In an age where war is waged not just on battlefields but across bandwidths, the battle for truth has become increasingly difficult to win. The recent Digital News Report 2025 by the Reuters Institute for the Study of Journalism tells us of a seismic shift in how news is consumed globally, with more and more people turning to generative AI chatbots to keep up with current events. For the first time, these AI-driven platforms are serving as primary sources of news for significant numbers of users, especially among younger demographics. This new reality brings with it not just convenience, but an avalanche of challenges, most notably the proliferation of misinformation and disinformation. The World Economic Forum’s Global Risks Report 2025 from earlier this year highlighted this very concern, identifying false information – often bolstered by AI-generated content – as one of the most pressing global risks. The threat is clear: democracies, social stability, and institutional trust are at stake.

And nowhere is this more apparent than in the context of conflict. We witnessed this during the Indo-Pak conflict last month and more recently amid the ongoing Israel-Iran tensions. In both cases, doctored videos, AI-generated deepfakes and false narratives flooded social media platforms like X (formerly Twitter) and Facebook, often going viral before being verified or debunked. The consequences are real, sometimes deadly. In India, where mainstream news channels have

e often been accused of aligning more with political power than journalistic integrity, the lines between news and propaganda have blurred alarmingly. However, this is not just an Indian problem. During the ongoing Israel-Iran conflict, even a fabricated claim suggesting Pakistan’s willingness to engage in nuclear retaliation was picked up by a UK-based media outlet, until it was publicly debunked by Foreign Minister Ishaq Dar. His decision to correct the record formally, on the floor of the House, sets an important precedent. We need facts to counter fakes – officially, swiftly and transparently.
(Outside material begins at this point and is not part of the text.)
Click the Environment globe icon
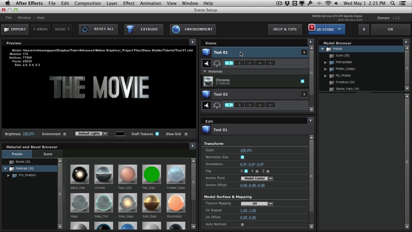The image size is (412, 232). [176, 29]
Unfortunately, for too long, the default response to digital disinformation in many nations has been to shut down platforms or restrict access. While perhaps effective in the short term, this approach erodes public trust and hampers free expression. The more sustainable and democratic path is to counter falsehoods with verifiable truth and engage with misinformation in the public domain. But governments and officials alone cannot carry this burden. Media organisations, fact-checkers, tech platforms and even AI developers must collectively commit to identifying, flagging and curbing the spread of false content. Education and media literacy are also crucial; citizens must be empowered to critically assess the information they consume. One thing has to be clear: truth must not be the first casualty of innovation. We have the technology as well as the tools to ensure that our societies remain informed, not manipulated. The age of AI may have blurred the boundaries of what is real, but our commitment to the truth must be unwavering.